Stroke is one of the most common causes of dysphagia . Dysphagia not only carries the possibility of fatal aspiration pneumonia but also undermines the patient’s quality of life. Therefore, early detection of dysphagia and quick induction of rehabilitation is very important. Videofluorography (VF) is considered as the gold standard for evaluation and management of dysphagia [2–4]. Even in the acute phase of a stroke, VF is widely practiced as a safe and potent procedure for diagnosis of dysphagia.
Dysphagia in acute cerebrovascular disease is generally due to synchronized multiple infarcts affecting the bilateral corticobulbar tracts or unilateral ventral bulbar involvement. In other words, dysphagia in stroke is considered a subcategory of pseudobulbar or bulbar palsy. However, we sometimes encounter acute dysphagia in stroke patients, and we inevitably conclude that unilateral lesions cause the dysphagia [5, 6]. Further, we sometimes notice that this type of acute dysphagia is characterized by a markedly prolonged swallowing time. Once the deglutition reflex starts, almost all of these patients can swallow water or a bolus easily without penetration or aspiration, but requiring a long time to swallow suggests that they are hesitating to swallow the water or bolus.
Deglutition is a fragile mechanism comprising the precise cooperation of many organs and the central nervous system. Despite many previous studies, the details of sensorimotor integration in swallowing remain unknown, and comprehensive models for neural control of swallowing have not been well defined. Similarly, causative lesions and characteristics of swallowing hesitation in acute cerebrovascular disease are yet unclear. We hypothesized that swallowing hesitation, seemingly a mere embarrassment in swallowing, is a syndrome of dysphagia that truly requires significantly extended time to swallow and contains more than one specific characteristic. Further, we also hypothesized that a left frontal lesion including the primary motor cortex could cause significant swallowing hesitation. In order to prove these hypotheses, in other words to clarify the clinical features and responsible lesions of patients with swallowing hesitation, we conducted a retrospective study of consecutive acute stroke patients with imaging and neuropsychology in detail.
The entire study protocol was approved by the ethical review board of Asahikawa Medical University, and all patients gave their written informed consent for the present study.

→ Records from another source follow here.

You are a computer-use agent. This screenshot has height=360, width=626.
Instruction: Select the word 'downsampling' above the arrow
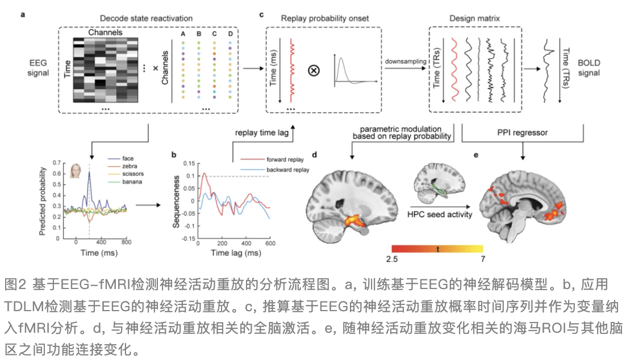click(x=405, y=60)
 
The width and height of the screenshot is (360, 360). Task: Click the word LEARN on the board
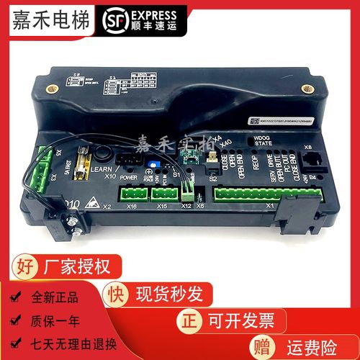pyautogui.click(x=100, y=169)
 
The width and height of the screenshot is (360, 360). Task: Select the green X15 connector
pyautogui.click(x=163, y=192)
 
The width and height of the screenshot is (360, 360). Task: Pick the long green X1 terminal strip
pyautogui.click(x=246, y=193)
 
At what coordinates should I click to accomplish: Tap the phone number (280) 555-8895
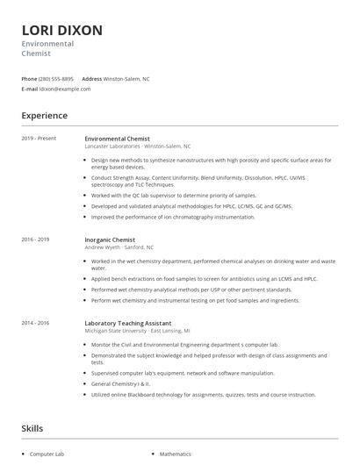(x=56, y=79)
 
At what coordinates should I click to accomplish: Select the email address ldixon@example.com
(x=66, y=89)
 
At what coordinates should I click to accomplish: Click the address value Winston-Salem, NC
(x=126, y=79)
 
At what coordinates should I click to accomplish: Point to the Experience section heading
(x=44, y=116)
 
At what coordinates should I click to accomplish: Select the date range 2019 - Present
(x=38, y=139)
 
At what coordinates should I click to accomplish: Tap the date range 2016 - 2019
(x=35, y=240)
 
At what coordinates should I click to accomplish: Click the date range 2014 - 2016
(x=35, y=323)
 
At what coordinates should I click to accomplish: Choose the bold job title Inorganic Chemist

We conducted a retrospective review of the medical records of 207 consecutive acute ischemic stroke patients admitted to Asahikawa Medical University Hospital from September 2014 to December 2015. Of these, we enrolled 20 patients who underwent VF on suspicion of dysphagia with the first ischemic stroke and without a history of swallowing dysfunction. The diagnosis of acute ischemic stroke was based on neurological examination by certified stroke specialists and magnetic resonance imaging (MRI). A brain computed tomography (CT) scan was also performed on patients with an implanted pacemaker. The retrospective CT and MRI assessments were performed by trained observers (T.S. and T.O.) who were blinded to the VF information. A cerebral infarction was defined as a hyperintense lesion in the diffusion-weighted image (DWI), with a corresponding hyperintensity on the fluid-attenuated inversion recovery (FLAIR) sequence images and T2-weighted images (T2WI) in the subacute or chronic phase. Moreover, we excluded patients with a contralateral white matter abnormality which was recognized as a hyperintense area in the FLAIR and T2WI or low-density areas on brain CT in the acute phase. Accordingly, patients with acute bilateral lesions or diffuse white matter abnormality were excluded.
Assessment of VF
The VF assessments were performed by trained speech-language-hearing therapists (K.H. and H.N.) using a standard protocol [7–9] within 4 weeks of admission. A video recording of the oral cavity and pharynx was obtained in the lateral plane while the patient swallowed sequentially 3 ml of water and then one teaspoonful of jelly, both blended with barium as a contrast material. The barium solution in water (50 % weight/volume ratio) was thickened with 0.5 % dextrin. We made a barium jelly of normal consistency from the aforementioned barium water with 2 % gelatin.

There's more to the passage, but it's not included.